> **What to produce**
Put the entries, from the very first line through the line containing "Screen dimensions: 1247x528 point(1143,417)", into a Markdown table with two columns, Row (a running number) and Line, leaving out blank lines.

> **Excerpted records**

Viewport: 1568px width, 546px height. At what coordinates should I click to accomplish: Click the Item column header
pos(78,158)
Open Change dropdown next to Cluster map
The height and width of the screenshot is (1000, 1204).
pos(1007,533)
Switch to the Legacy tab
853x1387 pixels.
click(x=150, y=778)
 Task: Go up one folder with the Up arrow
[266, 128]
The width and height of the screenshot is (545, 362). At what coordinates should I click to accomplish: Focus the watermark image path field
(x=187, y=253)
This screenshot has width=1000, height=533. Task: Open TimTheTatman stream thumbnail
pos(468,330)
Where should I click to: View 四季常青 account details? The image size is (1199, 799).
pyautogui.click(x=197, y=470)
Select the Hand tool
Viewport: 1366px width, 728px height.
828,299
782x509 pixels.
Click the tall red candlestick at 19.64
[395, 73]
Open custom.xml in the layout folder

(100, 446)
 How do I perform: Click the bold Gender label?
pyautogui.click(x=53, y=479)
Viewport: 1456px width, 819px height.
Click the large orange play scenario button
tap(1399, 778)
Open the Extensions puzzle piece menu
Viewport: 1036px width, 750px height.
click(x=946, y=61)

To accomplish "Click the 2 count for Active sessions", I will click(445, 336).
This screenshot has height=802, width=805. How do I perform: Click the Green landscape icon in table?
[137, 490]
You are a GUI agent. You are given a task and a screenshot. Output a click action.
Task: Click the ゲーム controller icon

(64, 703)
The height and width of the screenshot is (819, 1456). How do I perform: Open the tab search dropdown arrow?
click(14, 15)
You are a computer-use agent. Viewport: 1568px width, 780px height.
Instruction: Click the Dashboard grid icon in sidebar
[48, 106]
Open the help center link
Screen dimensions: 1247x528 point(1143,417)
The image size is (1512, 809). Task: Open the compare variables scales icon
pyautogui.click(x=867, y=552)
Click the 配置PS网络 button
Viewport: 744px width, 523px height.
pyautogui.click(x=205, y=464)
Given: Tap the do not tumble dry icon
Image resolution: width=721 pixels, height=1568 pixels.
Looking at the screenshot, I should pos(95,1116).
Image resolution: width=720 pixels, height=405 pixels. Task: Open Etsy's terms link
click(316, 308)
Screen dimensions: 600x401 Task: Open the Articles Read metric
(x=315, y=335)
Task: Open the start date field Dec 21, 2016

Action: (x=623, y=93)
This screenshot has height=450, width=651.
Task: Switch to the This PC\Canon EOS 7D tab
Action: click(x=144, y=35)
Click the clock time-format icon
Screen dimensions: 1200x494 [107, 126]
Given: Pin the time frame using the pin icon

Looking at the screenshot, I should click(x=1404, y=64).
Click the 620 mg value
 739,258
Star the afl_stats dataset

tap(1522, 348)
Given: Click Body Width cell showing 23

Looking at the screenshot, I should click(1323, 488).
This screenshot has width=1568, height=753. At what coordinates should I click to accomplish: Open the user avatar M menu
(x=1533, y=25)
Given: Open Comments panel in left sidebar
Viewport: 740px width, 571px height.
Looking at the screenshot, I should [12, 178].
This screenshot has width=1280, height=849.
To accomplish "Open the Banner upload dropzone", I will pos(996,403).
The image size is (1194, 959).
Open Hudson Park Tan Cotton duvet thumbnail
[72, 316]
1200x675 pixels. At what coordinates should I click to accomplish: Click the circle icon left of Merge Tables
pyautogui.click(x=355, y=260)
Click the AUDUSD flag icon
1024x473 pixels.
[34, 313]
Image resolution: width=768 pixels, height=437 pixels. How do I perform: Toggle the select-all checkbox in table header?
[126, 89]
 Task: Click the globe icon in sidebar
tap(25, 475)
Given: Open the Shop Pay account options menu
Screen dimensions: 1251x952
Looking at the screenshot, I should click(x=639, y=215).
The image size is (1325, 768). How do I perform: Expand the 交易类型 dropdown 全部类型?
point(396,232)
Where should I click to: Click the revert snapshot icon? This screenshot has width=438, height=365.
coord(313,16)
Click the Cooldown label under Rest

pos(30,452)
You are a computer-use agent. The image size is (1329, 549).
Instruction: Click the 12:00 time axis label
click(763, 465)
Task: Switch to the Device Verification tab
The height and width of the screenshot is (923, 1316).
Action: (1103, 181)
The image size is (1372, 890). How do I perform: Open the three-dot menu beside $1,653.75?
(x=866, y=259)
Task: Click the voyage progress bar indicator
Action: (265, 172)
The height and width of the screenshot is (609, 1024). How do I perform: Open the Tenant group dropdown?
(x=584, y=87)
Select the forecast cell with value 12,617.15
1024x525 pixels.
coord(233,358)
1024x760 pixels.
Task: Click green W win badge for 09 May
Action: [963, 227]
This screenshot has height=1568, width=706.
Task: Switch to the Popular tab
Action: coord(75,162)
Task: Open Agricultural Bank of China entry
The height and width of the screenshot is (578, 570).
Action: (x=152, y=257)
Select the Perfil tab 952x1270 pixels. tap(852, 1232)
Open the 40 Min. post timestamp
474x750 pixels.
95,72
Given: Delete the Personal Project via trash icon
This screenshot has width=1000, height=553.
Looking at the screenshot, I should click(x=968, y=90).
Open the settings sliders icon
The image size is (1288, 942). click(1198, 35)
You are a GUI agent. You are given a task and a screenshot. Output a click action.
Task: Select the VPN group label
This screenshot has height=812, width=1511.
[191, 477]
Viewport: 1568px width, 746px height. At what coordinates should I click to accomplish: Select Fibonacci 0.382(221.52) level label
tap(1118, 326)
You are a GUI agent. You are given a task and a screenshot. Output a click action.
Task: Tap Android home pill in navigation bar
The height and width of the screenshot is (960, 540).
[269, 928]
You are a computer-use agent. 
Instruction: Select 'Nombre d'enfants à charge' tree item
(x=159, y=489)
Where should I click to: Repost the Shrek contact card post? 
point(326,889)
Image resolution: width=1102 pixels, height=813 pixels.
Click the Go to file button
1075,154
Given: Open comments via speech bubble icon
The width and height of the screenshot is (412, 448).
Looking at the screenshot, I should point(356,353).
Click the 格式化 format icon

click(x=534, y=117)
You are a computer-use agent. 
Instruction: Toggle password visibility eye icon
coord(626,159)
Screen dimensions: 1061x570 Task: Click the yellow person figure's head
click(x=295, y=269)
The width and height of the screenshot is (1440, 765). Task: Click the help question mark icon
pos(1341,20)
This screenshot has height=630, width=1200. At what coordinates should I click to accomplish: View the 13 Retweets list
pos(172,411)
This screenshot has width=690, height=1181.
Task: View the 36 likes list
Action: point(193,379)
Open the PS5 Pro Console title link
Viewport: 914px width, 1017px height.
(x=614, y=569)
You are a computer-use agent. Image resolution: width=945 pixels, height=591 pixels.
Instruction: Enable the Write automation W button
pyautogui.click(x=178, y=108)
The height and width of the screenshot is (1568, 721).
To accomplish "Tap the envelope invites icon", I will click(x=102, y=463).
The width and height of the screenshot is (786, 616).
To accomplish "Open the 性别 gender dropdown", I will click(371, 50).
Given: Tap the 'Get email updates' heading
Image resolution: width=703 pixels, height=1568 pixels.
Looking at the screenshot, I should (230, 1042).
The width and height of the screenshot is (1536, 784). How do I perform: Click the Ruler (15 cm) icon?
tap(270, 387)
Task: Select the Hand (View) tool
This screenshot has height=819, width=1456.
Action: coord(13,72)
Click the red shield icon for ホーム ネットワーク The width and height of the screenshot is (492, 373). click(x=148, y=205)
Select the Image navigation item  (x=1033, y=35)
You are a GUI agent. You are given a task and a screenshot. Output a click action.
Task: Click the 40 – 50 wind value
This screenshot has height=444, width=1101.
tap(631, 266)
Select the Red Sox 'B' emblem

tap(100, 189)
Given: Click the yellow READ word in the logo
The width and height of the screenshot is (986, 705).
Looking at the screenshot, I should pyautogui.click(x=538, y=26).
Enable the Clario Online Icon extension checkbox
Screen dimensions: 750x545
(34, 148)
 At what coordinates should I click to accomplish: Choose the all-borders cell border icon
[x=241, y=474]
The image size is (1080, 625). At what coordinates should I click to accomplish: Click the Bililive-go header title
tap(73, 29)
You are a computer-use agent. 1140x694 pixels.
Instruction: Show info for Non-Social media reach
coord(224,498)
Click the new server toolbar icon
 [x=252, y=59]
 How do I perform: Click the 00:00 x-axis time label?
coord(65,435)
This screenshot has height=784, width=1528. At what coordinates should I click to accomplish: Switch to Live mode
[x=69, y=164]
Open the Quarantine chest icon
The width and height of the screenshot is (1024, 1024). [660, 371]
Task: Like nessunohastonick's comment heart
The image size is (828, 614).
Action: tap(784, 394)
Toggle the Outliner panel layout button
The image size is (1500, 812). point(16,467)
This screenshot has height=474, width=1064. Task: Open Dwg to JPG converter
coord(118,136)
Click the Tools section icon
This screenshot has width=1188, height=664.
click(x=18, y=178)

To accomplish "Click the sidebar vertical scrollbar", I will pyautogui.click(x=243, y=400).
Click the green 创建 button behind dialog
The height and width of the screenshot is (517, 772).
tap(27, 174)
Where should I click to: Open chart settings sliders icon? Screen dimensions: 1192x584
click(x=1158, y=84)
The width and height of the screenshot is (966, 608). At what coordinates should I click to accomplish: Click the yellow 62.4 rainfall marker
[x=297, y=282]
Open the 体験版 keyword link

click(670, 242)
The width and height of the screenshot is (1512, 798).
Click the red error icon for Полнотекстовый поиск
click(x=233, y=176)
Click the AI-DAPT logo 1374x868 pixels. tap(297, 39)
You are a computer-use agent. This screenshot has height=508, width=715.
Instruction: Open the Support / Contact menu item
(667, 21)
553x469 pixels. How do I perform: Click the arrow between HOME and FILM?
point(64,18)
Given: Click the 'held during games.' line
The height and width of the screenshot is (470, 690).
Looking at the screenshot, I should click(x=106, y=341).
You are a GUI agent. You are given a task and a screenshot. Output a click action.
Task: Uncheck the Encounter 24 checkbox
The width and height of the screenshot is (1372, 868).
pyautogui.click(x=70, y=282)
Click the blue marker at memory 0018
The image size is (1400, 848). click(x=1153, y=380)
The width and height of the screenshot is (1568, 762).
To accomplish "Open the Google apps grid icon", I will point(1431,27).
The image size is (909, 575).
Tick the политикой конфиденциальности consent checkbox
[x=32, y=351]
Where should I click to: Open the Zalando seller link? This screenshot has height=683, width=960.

> **Finished task**
| Row | Line |
|---|---|
| 1 | Viewport: 1568px width, 546px height. At what coordinates should I click to accomplish: Click the Item column header |
| 2 | pos(78,158) |
| 3 | Open Change dropdown next to Cluster map |
| 4 | The height and width of the screenshot is (1000, 1204). |
| 5 | pos(1007,533) |
| 6 | Switch to the Legacy tab |
| 7 | 853x1387 pixels. |
| 8 | click(x=150, y=778) |
| 9 |  Task: Go up one folder with the Up arrow |
| 10 | [266, 128] |
| 11 | The width and height of the screenshot is (545, 362). At what coordinates should I click to accomplish: Focus the watermark image path field |
| 12 | (x=187, y=253) |
| 13 | This screenshot has width=1000, height=533. Task: Open TimTheTatman stream thumbnail |
| 14 | pos(468,330) |
| 15 | Where should I click to: View 四季常青 account details? The image size is (1199, 799). |
| 16 | pyautogui.click(x=197, y=470) |
| 17 | Select the Hand tool |
| 18 | Viewport: 1366px width, 728px height. |
| 19 | 828,299 |
| 20 | 782x509 pixels. |
| 21 | Click the tall red candlestick at 19.64 |
| 22 | [395, 73] |
| 23 | Open custom.xml in the layout folder |
| 24 | (100, 446) |
| 25 |  How do I perform: Click the bold Gender label? |
| 26 | pyautogui.click(x=53, y=479) |
| 27 | Viewport: 1456px width, 819px height. |
| 28 | Click the large orange play scenario button |
| 29 | tap(1399, 778) |
| 30 | Open the Extensions puzzle piece menu |
| 31 | Viewport: 1036px width, 750px height. |
| 32 | click(x=946, y=61) |
| 33 | To accomplish "Click the 2 count for Active sessions", I will click(445, 336). |
| 34 | This screenshot has height=802, width=805. How do I perform: Click the Green landscape icon in table? |
| 35 | [137, 490] |
| 36 | You are a GUI agent. You are given a task and a screenshot. Output a click action. |
| 37 | Task: Click the ゲーム controller icon |
| 38 | (64, 703) |
| 39 | The height and width of the screenshot is (819, 1456). How do I perform: Open the tab search dropdown arrow? |
| 40 | click(14, 15) |
| 41 | You are a computer-use agent. Viewport: 1568px width, 780px height. |
| 42 | Instruction: Click the Dashboard grid icon in sidebar |
| 43 | [48, 106] |
| 44 | Open the help center link |
| 45 | Screen dimensions: 1247x528 point(1143,417) |